Most of the conditions reported in the survey were amenable to non-invasive, less expensive treatment options – if women accessed care sufficiently early. For example, hormonal treatment for heavy menstrual bleeding, removal of abnormal cervical lesions if detected at an early stage, and stitching for prolapsed uterus. More research is required on (i) the availability of such treatment in public and private institutions (ii) provider knowledge and use of these (iii) if such procedures were indeed tried first, and most critically, (iv) the effectiveness of such first-line treatments in this population of women.

The average age at hysterectomy was certainly lower in this study (nearly one-third of 264 hysterectomies were in women less than 35 years of age) than that found in developed countries. This young age is cause for concern – no matter whether it indicates a high level of gynaecological morbidity or points to premature or unnecessary use of hysterectomy in treating gynaecological ailments.

Health system and providers

Ranson and John's qualitative research on quality of careCitation13 suggests that private providers may be more likely to prescribe a hysterectomy, rather than less expensive non-invasive procedures for gynaecological ailments. However, it may also be that providers simply do not have the equipment or ability to perform cauterisation for cervical lesions or advanced techniques for fibroid removal, which may explain why over 40% of rural cases and over 50% of urban cases of hysterectomy were carried out in public hospitals.

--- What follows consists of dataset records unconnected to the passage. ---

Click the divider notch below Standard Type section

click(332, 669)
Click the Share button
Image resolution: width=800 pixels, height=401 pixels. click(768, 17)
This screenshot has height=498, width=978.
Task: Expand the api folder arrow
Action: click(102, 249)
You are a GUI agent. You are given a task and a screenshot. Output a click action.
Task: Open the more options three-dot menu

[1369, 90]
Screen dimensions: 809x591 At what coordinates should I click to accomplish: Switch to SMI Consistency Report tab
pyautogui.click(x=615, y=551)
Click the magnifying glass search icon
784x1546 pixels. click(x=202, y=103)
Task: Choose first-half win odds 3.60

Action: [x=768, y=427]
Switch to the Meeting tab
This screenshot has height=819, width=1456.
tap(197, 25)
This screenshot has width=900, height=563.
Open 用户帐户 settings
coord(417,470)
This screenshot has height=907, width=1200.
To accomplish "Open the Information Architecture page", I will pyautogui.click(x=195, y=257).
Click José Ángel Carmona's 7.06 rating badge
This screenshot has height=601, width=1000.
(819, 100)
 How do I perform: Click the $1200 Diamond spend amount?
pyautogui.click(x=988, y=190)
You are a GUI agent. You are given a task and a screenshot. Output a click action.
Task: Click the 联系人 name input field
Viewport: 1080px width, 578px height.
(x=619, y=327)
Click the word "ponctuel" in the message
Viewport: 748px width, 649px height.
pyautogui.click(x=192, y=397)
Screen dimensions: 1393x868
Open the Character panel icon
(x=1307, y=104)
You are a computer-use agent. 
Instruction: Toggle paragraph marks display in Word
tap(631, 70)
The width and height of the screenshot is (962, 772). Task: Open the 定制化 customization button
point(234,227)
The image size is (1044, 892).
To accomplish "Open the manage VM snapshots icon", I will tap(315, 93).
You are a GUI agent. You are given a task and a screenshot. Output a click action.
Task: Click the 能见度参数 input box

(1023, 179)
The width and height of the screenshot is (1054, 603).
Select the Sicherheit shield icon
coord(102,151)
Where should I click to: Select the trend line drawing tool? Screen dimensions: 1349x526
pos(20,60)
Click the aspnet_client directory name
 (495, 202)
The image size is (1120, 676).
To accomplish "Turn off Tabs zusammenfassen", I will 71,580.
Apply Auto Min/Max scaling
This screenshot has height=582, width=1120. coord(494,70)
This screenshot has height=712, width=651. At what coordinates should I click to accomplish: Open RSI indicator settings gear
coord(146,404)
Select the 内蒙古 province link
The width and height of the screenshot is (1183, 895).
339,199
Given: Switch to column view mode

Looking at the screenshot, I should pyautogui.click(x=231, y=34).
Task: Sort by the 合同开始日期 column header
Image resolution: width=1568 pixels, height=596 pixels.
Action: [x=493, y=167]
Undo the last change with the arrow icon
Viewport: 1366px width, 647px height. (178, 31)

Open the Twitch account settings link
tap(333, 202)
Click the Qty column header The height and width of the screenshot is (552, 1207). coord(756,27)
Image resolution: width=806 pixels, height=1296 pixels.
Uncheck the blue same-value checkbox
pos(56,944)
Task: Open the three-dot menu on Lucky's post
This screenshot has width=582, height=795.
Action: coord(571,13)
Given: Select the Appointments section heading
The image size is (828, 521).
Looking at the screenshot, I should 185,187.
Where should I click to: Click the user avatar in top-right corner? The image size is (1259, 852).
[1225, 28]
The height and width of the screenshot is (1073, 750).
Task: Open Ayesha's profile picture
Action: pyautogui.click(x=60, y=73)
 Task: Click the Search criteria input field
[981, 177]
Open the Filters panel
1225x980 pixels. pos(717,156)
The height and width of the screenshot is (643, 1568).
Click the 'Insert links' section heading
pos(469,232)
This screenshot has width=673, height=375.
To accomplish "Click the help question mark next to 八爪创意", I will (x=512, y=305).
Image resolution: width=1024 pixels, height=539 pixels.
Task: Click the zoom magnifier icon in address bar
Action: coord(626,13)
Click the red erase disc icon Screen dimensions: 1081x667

The implications for RSBY and health financing are important because hysterectomy emerged as the most common use for SEWA's health insurance amongst rural women in this study. Rates of hospitalisation, as indicated by a RSBY review in nine districts of India, are twice as high for women as for men.Citation27 Although detailed claims data are not yet available, it will be important to assess the level and pattern of hysterectomy claims. If hysterectomy emerges as a leading reason for RSBY claims, monitoring and ensuring appropriate use of hysterectomy will be a significant factor in the performance of RSBY.

Recommendations

Hysterectomy should be better integrated into ongoing women's health research. Areas for further investigation, based on insights from community health workers, include women's difficulties with menstruation such as heavy bleeding, gynaecological morbidity, social attitudes, and the possible association of hysterectomy and long-term effects of sterilisation. The extent of these and of unnecessary hysterectomy, as well as providers' attitudes, also require further investigation. While SEWA will conduct follow-up research on some of these issues in Gujarat, similar work in different regions of India will be important to understand national trends.

Also important will be ways to involve insurers such as VimoSEWA and the national health insurance scheme in monitoring hysterectomy, such as systematic claims review and detailed case documentation of medical history, particularly for younger women.

Our findings highlight the greatly under-developed state of care for gynaecological morbidity for low-income women in India, in both the public and private sector, which may be driving the use of hysterectomy for a range of gynaecological ailments. Further, in our experience, there is little information available for women on the adverse effects of hysterectomy, or on alternatives to it. We recommend the provision of information on hysterectomy as part of community health education for women, and better provision of basic gynaecological care as areas for advocacy and action by SEWA and the public health community in India.

SEWA is currently piloting a health education project on hysterectomy over a two-year period, the results of which will be shared with policymakers, practitioners and researchers nationally. Evaluations of interventions elsewhere in India would be highly desirable for understanding when and how they are most likely to be effective.

Acknowledgements

The authors acknowledge valuable inputs provided by the SEWA Health team, research fieldwork conducted by the Indian Academy for Self-Employed Women and funding support from the International Labour Organization Microinsurance Innovation Fund.